■ Trabalho a fazer:
• A. Transcreva sem alterações o trecho sobre o Roraima, de "E não é difícil" até "de silencioso mistério.", inclusive.
• B. Diga quantas linhas, entre as que vêm depois do trecho sobre o Roraima, contêm a string "status", diferenciando maiúsculas de minúsculas. Responda apenas com o número.

■ Trecho de origem:
────────────────────────────────────────
E não é difícil mesmo deixar a imaginação decolar uma vez nas proximidades do Roraima e em seu topo. As imponentes paredes de quartzito, da qual cada chuva faz despencar gigantescas e impressionantes quedas d’água, parecem paredões de uma gigantesca fortaleza saída de livros de Tolkien, a vegetação savânica, permitindo que a vista se perca num horizonte infinito, que só termina em algum lugar porque se dissolve na enorme distância – o limite está na potência de nossos olhos, a densa e úmida floresta, coberta por bromélias, musgos e liquens no sopé das paredes, entremeada por cursos d’água e cachoeiras cristalinas e gélidas. Tudo sucessivamente escondido e revelado pelo balé das nuvens e da neblina, que são parte constante da paisagem de silencioso mistério.
────────────────────────────────────────
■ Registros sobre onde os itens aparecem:
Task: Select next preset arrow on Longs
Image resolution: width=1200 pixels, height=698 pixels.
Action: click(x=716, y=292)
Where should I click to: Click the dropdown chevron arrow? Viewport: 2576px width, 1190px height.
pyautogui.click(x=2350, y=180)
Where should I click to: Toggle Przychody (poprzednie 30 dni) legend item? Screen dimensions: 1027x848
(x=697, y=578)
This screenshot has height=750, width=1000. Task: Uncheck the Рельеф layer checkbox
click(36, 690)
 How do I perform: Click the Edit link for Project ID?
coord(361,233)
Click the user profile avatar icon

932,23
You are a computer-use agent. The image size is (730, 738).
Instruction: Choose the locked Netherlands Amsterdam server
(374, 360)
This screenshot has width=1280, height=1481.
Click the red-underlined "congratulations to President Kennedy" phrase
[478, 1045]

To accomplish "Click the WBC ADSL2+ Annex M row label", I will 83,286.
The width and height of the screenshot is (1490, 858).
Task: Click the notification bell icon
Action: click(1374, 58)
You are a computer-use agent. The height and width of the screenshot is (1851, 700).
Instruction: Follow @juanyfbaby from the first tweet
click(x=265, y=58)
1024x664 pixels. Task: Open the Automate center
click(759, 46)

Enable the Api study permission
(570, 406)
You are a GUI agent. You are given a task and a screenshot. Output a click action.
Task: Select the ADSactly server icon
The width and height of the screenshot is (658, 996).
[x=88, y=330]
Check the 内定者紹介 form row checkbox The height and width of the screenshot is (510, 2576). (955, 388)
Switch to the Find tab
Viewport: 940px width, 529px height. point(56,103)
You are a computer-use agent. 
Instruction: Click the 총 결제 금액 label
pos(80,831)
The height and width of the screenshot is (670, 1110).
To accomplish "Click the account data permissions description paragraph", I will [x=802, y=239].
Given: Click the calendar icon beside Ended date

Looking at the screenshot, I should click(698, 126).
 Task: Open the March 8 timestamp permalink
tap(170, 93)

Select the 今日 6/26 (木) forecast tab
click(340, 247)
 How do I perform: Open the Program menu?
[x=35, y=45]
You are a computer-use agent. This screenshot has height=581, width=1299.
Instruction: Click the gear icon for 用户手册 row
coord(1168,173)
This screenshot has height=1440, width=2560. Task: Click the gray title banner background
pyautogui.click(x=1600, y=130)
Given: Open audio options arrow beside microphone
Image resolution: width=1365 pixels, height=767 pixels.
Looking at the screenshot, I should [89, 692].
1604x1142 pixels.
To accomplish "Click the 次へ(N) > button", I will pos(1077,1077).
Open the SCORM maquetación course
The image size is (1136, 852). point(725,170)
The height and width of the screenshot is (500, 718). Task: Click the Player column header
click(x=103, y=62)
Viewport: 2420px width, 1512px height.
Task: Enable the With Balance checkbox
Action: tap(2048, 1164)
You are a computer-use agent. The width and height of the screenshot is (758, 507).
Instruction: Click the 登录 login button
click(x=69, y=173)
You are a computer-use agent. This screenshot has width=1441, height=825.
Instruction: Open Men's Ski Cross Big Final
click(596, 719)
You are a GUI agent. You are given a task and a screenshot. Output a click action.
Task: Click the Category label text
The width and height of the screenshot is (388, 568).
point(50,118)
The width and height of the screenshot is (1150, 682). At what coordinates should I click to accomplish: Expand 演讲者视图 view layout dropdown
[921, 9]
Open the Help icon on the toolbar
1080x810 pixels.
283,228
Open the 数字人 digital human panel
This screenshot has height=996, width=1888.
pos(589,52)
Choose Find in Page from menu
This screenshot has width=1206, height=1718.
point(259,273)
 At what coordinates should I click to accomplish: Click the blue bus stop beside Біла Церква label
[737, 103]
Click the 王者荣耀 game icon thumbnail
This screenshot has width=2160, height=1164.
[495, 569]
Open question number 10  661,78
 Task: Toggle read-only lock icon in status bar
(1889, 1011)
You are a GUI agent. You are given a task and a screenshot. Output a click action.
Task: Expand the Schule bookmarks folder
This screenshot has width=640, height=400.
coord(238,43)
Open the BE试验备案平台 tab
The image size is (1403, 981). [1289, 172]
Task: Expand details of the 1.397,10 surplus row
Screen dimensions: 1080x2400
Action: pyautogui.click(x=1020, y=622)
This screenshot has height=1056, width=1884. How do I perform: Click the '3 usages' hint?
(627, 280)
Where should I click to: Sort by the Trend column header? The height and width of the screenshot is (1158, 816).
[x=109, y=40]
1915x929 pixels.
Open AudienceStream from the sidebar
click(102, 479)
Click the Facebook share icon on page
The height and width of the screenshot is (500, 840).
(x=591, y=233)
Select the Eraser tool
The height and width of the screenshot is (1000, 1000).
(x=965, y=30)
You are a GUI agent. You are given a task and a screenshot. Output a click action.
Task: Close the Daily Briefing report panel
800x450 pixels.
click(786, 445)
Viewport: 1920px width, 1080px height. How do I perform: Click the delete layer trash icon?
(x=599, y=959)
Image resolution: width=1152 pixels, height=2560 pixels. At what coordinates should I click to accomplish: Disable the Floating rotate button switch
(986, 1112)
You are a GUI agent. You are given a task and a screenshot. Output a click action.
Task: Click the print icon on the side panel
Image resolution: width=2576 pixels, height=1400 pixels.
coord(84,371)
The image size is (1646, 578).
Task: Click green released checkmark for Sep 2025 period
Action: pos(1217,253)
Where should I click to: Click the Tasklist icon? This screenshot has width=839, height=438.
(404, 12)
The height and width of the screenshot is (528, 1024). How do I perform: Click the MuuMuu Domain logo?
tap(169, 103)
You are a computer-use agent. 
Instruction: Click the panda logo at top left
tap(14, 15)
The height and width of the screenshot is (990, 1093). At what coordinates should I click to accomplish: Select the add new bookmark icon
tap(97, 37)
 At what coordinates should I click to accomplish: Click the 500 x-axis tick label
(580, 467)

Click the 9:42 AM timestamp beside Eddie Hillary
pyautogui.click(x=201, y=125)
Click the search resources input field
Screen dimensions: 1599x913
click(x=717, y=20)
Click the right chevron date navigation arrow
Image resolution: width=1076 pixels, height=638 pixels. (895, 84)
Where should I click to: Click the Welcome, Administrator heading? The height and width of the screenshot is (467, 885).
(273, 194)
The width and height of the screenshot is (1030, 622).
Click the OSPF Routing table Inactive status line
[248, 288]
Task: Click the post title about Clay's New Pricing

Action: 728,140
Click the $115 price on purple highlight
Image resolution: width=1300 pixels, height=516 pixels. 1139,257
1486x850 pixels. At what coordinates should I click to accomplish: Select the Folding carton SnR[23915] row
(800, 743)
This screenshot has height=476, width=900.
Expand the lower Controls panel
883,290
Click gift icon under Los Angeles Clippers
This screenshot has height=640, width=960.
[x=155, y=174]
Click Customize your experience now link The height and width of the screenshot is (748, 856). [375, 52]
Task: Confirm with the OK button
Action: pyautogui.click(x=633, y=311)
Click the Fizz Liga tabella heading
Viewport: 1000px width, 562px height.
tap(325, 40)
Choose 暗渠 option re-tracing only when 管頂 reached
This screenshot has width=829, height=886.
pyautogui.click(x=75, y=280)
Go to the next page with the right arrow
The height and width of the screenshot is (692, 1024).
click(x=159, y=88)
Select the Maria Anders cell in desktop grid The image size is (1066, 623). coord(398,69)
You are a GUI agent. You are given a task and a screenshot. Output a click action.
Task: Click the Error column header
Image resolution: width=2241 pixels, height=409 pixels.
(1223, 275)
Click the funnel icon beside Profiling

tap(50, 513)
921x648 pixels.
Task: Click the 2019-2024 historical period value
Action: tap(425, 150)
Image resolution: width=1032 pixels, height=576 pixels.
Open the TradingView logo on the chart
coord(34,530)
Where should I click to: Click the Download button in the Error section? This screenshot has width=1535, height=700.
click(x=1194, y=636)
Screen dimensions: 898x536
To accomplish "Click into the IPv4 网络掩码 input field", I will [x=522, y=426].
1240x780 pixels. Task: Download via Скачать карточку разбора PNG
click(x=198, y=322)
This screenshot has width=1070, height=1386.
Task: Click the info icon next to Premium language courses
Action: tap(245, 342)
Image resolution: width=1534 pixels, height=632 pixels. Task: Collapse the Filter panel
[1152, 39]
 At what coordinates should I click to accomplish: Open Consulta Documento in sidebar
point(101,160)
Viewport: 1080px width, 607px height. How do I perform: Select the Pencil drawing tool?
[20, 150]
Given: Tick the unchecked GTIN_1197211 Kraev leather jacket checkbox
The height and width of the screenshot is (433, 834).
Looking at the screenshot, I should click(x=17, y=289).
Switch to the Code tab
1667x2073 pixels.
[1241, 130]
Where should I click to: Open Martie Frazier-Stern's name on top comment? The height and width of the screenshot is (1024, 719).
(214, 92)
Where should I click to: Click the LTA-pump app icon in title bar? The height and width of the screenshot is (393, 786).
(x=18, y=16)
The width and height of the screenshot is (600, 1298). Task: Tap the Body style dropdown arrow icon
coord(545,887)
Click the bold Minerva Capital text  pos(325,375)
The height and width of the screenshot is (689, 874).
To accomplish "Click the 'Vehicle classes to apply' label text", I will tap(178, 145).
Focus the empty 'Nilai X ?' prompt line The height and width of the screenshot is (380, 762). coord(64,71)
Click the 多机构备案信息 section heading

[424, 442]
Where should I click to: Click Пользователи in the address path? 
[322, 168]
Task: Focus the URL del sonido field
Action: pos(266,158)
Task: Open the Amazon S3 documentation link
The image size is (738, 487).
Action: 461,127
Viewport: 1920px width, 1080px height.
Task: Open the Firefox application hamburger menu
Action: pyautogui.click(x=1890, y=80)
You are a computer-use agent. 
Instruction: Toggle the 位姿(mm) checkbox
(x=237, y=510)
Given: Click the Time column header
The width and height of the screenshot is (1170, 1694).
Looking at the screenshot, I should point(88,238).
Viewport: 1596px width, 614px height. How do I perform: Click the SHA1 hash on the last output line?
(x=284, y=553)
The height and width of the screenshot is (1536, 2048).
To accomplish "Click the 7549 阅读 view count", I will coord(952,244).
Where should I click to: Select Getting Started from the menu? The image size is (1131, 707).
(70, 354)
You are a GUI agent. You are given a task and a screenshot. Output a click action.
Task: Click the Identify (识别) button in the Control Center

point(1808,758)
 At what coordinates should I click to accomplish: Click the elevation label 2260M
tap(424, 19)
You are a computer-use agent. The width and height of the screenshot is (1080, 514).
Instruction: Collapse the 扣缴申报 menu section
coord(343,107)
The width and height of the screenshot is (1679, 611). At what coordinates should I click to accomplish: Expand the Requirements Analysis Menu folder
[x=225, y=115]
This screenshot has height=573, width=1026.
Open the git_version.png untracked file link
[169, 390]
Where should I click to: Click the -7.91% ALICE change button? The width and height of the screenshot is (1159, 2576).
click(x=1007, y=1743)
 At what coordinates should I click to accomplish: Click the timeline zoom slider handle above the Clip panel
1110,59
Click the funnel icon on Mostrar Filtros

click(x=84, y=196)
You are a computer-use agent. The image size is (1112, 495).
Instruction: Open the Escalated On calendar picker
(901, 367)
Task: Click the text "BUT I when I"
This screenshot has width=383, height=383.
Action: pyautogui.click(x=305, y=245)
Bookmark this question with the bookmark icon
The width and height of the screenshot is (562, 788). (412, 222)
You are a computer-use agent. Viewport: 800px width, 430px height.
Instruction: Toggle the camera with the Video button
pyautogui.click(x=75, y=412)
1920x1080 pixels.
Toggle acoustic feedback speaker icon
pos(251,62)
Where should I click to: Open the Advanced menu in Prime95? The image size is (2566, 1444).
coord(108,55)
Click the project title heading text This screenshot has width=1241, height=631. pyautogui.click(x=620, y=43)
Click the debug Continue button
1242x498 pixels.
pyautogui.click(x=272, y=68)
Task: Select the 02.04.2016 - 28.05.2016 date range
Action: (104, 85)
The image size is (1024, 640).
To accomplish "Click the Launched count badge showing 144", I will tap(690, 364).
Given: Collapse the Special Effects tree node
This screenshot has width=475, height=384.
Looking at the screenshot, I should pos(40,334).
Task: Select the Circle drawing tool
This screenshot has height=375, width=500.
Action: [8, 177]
────────────────────────────────────────
■ Respostas por tarefa:
• A.
E não é difícil mesmo deixar a imaginação decolar uma vez nas proximidades do Roraima e em seu topo. As imponentes paredes de quartzito, da qual cada chuva faz despencar gigantescas e impressionantes quedas d’água, parecem paredões de uma gigantesca fortaleza saída de livros de Tolkien, a vegetação savânica, permitindo que a vista se perca num horizonte infinito, que só termina em algum lugar porque se dissolve na enorme distância – o limite está na potência de nossos olhos, a densa e úmida floresta, coberta por bromélias, musgos e liquens no sopé das paredes, entremeada por cursos d’água e cachoeiras cristalinas e gélidas. Tudo sucessivamente escondido e revelado pelo balé das nuvens e da neblina, que são parte constante da paisagem de silencioso mistério.

• B. 2